Except for three bonus tracks at the end (including a fabulous version of "I'm on Fire" by Johnny Cash), Badlands follows Nebraska's lineup exactly. It begins with Chrissie Hynde and Adam Seymour's subdued take on the title track, the story of serial killer Charlie Starkweather. Over a melancholy feedback pulse, Hynde slowly, purposefully unspools the grisly tale with a perfect mixture of pride and regret. "I can't say that I'm sorry/for the things that we done/At least for a little while, sir/me and her had us some fun," she sings, and though the words are callous, the ache in Hynde's singing is piercing.
THE NEXT TRACK is the only misstep on the record--the buoyancy in Hank Williams III's honky-tonk version of "Atlantic City" feels shrill, compared to the original and the rest of the album. After that, though, it's all shattering beauty.

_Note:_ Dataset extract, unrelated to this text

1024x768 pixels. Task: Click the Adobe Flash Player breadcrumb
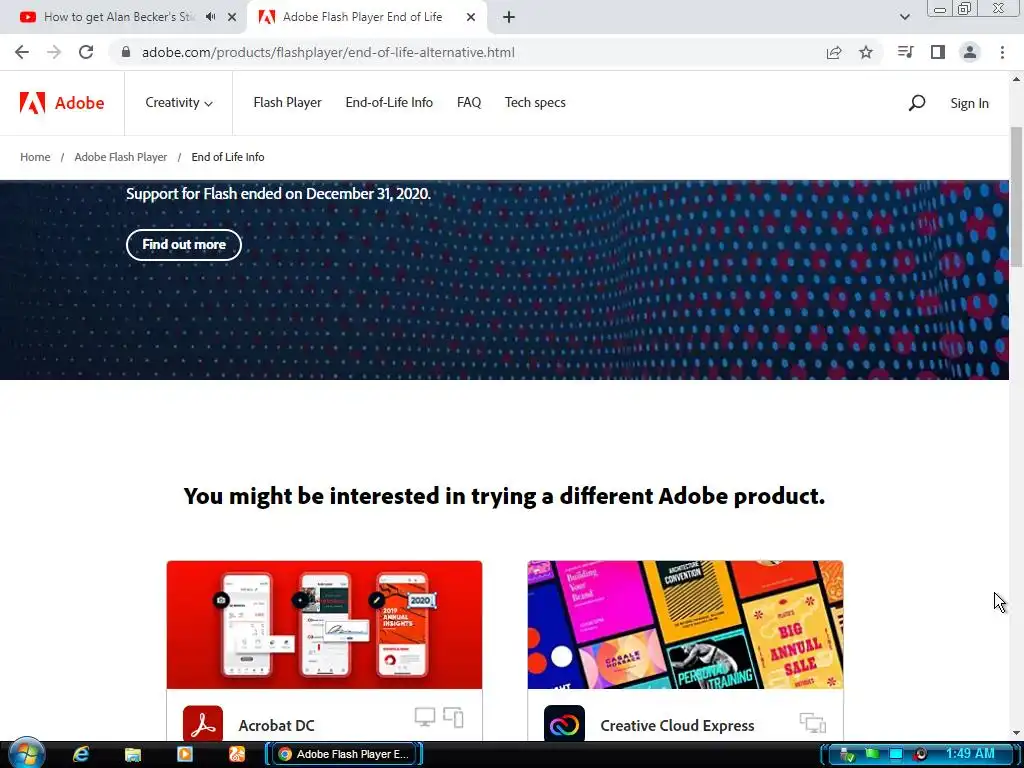(x=121, y=157)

Folksinger Dar Williams performs "Highway Patrolman" with choked-up grace, singing about a criminal brother named Frankie with a voice like crushed velvet. The verses tell of Frankie's travails, while the wrenching chorus looks toward happier days: "Me and Frankie laughin' and drinkin'/Nothin' feels better than blood on blood/Takin' turns dancin' with Maria/As the band played 'Night of the Johnstown Flood.' "

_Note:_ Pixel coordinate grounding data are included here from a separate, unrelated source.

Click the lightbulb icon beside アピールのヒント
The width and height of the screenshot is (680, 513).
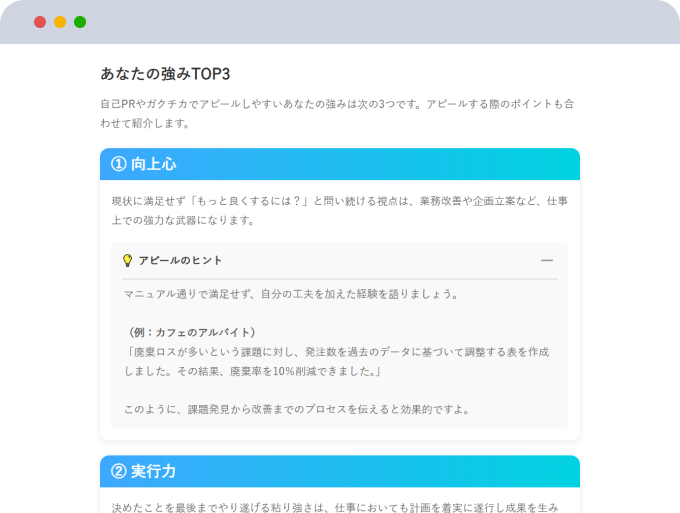tap(128, 260)

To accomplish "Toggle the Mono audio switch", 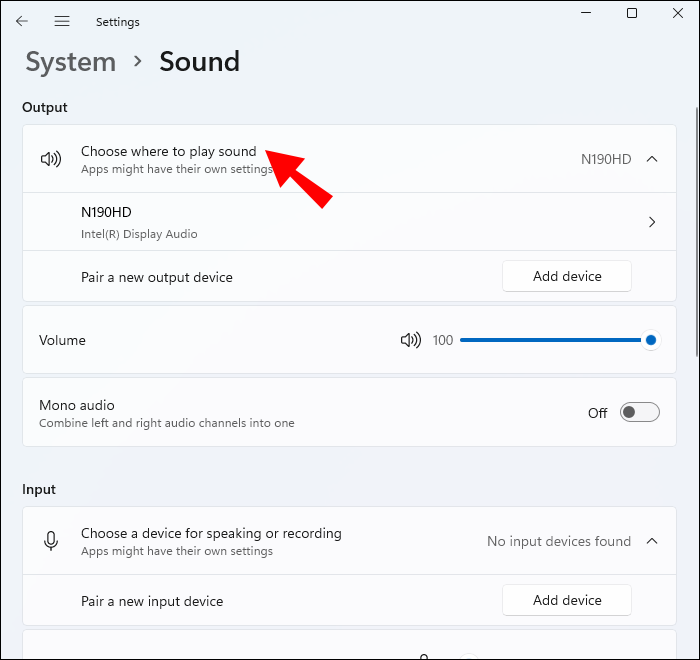I will click(639, 413).
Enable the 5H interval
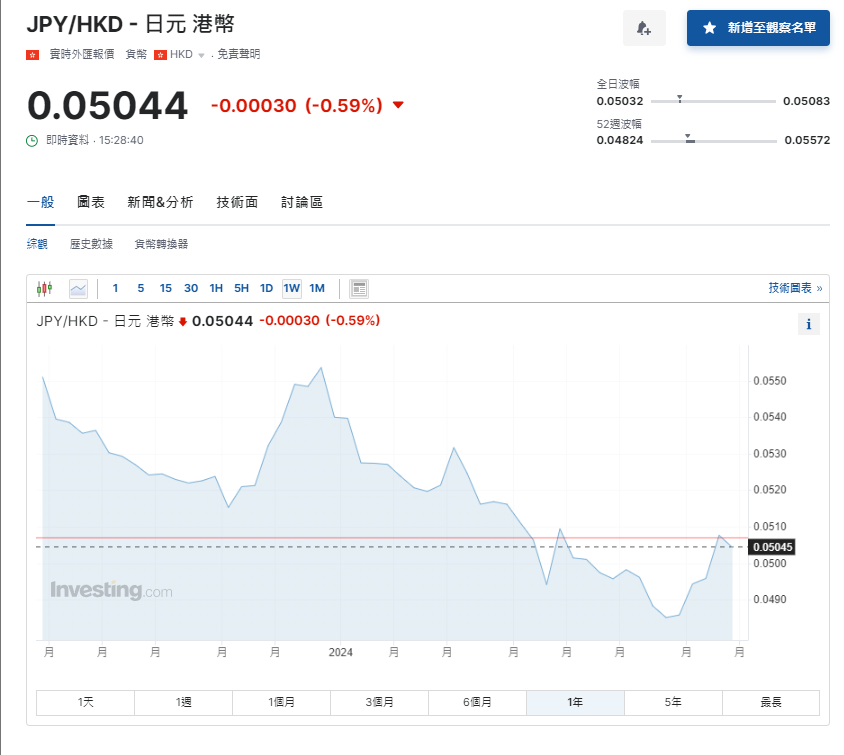This screenshot has height=755, width=844. click(x=241, y=288)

On DiFranco's "Used Cars," the slow, chiming guitar is reminiscent of Mazzy Star, and her voice is low in the mix as she croons a tale of childhood economic humiliation and the oaths a poor kid makes to transcend the situation he was born into. DiFranco's history of chronicling working-class despair in her native Buffalo enriches the song and helps make it her own, even as her resonant interpretation does credit to Springsteen's writing.
Almost every song on the record is superlative in one way or another. Two that stand out the most are both duets--Aimee Mann and Michael Penn on the wryly uplifting "Reason to Believe," and Damien Jurado and Rose Thomas on the tortured "Wages of Sin," included as a bonus track. With their powerful interplay between male and female, both demonstrate how new voices can give familiar material a wholly fresh energy.
Cover songs are often seen as intrinsically inferior to original ones, the territory of wannabes and hacks. In the past, though, great songs by everyone from Kurt Weill to "Hound Dog" writers Jerry Leiber and Mike Stoller floated around the cultural landscape, appearing in multiple interpretations by many singers.
The point isn't that any of the tracks on Badlands are superior to those on Nebraska, an album it seems impossible to improve upon. But Springsteen's songs are so rich, they deserve to be recorded repeatedly, with different artists bringing out new nuances. These new iterations deepen the music's meaning. That's a tribute to Springsteen, yes, but also to all the artists on this sublime collection.